Thus Vale has a significant and long-lasting role in the anti-Communist crusade. That crusade led to loyalty oaths, repression of free speech, and to groups like the Hollywood Ten, skilled screenwriters whom studios denied employment (in fact, I'm reviewing the 'comeback' film for one of those blacklisted writers later this month. Ring Lardner Jr. is credited as the screenwriter of the new film M*A*S*H).

Vale is an avowed anti-Communist. She's a woman who makes her living through the organized and brutal oppression of those who disagree with her.

Vale believes science fiction can be used as propaganda to further her repugnant beliefs. And though science fiction has been used for propaganda since at least the days of H.G. Wells (see The Shape of Things to Come, among other works by him), authors must demonstrate some real grace to make that propaganda compelling.

Book cover, bearing a mixed-media depiction of a man, wearing only a strap harness and a bubble helmet, holding an enormous blossom as parasol over a roman marble statue of a pubescent girl
Cover by Robert Foster. It has has absolutely nothing to do with the book.

There is little grace in Taurus Four. The propaganda is not compelling.
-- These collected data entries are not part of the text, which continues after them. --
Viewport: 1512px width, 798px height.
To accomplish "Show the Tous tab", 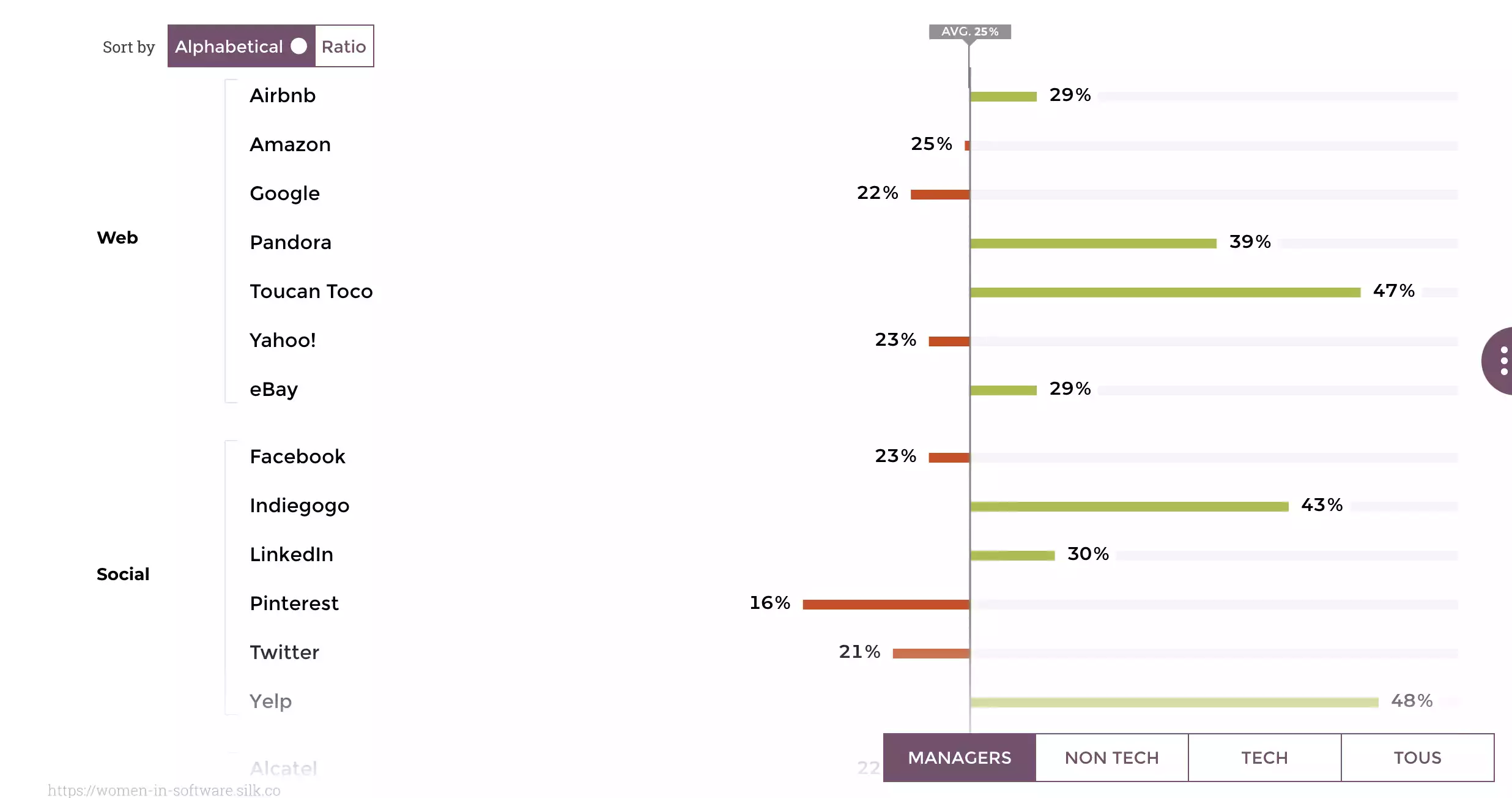I will tap(1417, 758).
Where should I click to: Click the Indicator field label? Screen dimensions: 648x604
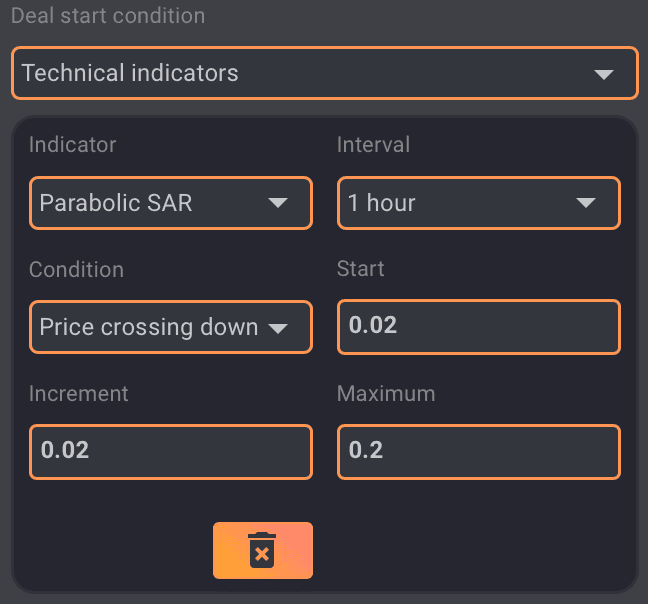72,145
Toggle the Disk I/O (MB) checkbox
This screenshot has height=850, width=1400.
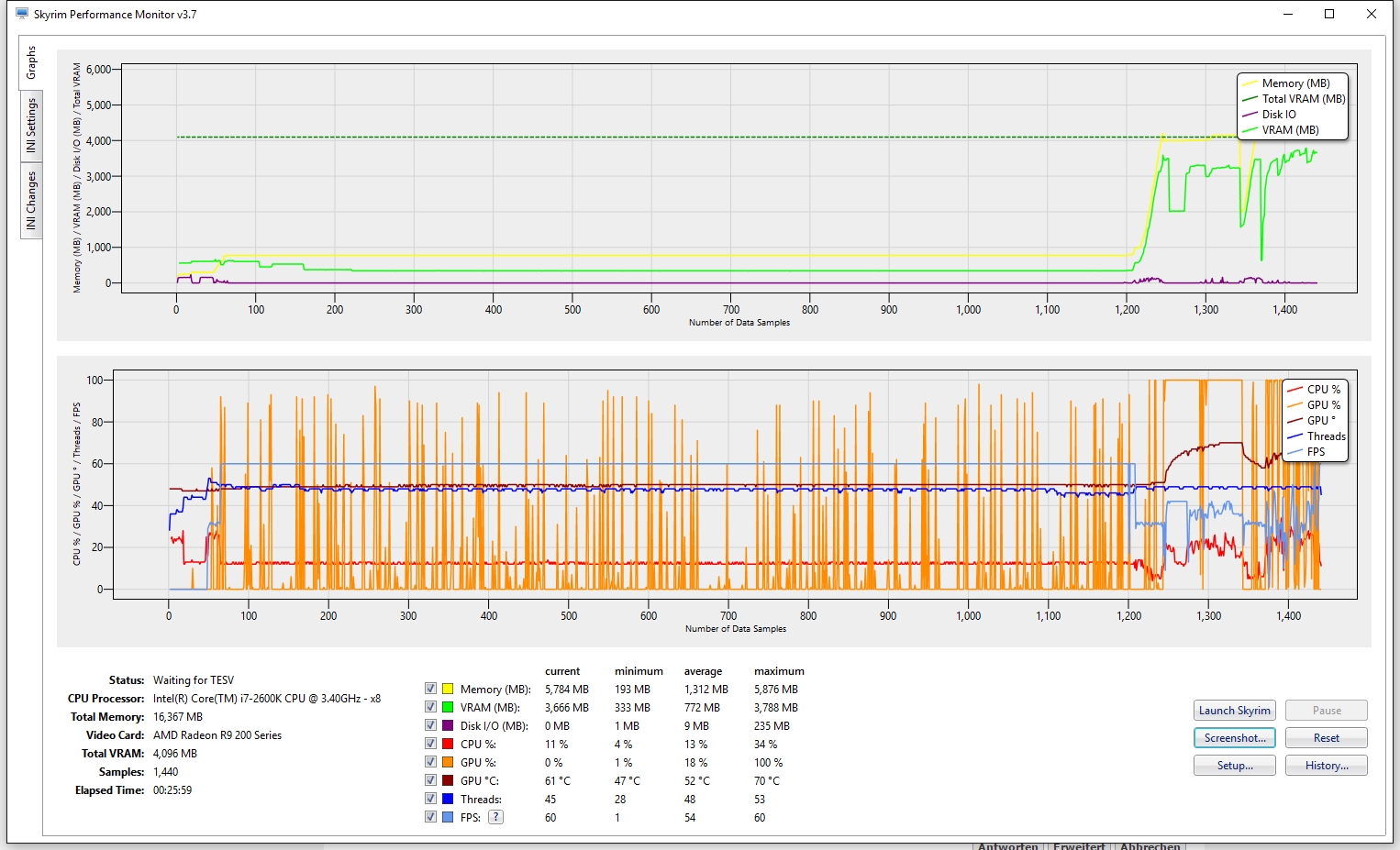coord(430,725)
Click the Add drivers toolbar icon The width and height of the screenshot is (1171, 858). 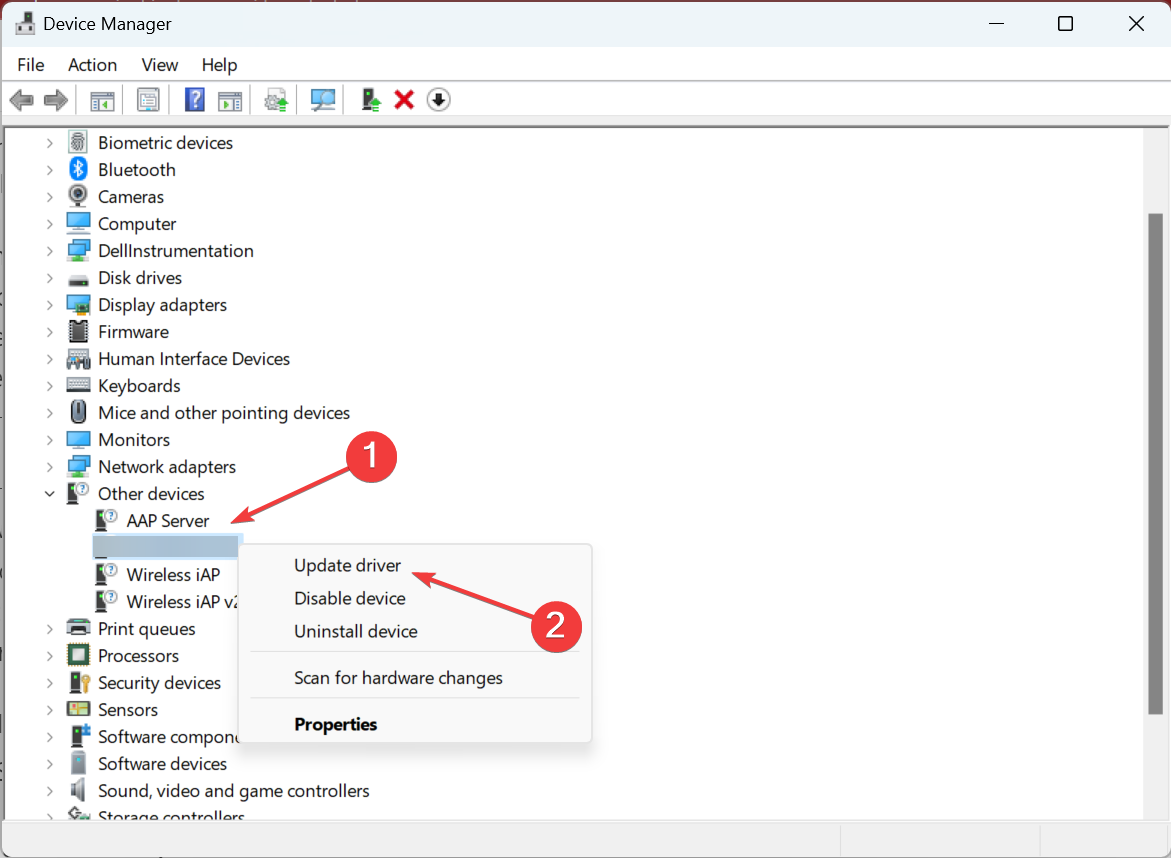point(371,100)
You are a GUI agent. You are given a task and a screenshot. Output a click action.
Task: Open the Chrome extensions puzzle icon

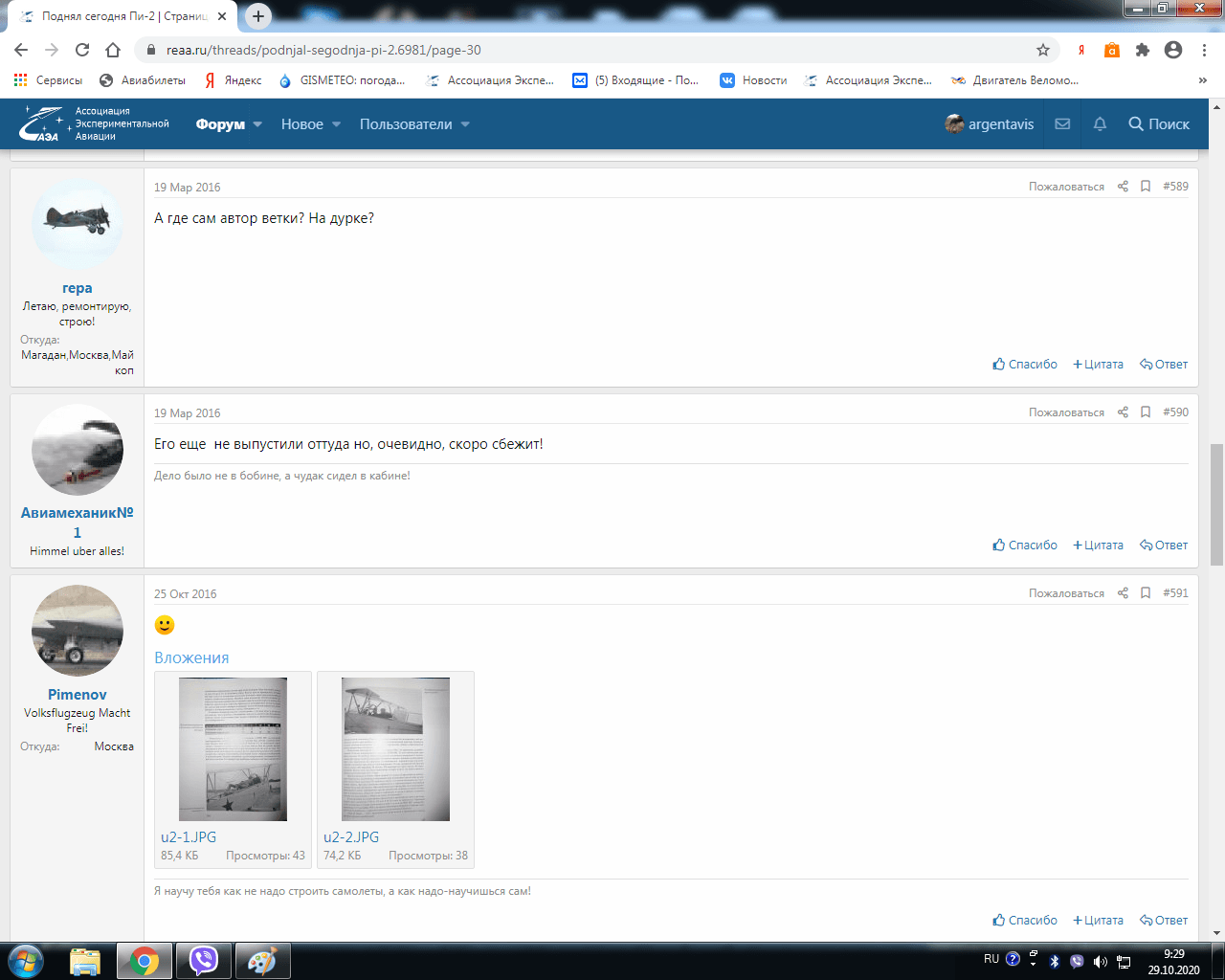pos(1143,50)
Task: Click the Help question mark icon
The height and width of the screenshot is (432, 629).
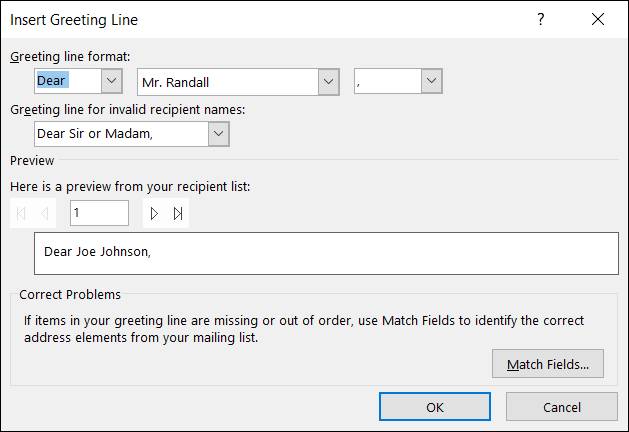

I think this brief excerpt will give you a bit of an idea of why I was repulsed rather than compelled by the ideas in this novel.

To communicate, to permit one’s self to become involved emotionally with alien creatures, brought doubt of the total rightness of Earth and Mankind. Did the strong and virile men of the American old West (sic) ever doubt the rightness of white Yankees in pushing westward to the Pacific Ocean? Were there any among them who had the bad judgment to listen to the redman’s tale of woe? If so, history obliterated them. History recorded the words of the strong, not those of the weaklings who fell by the wayside.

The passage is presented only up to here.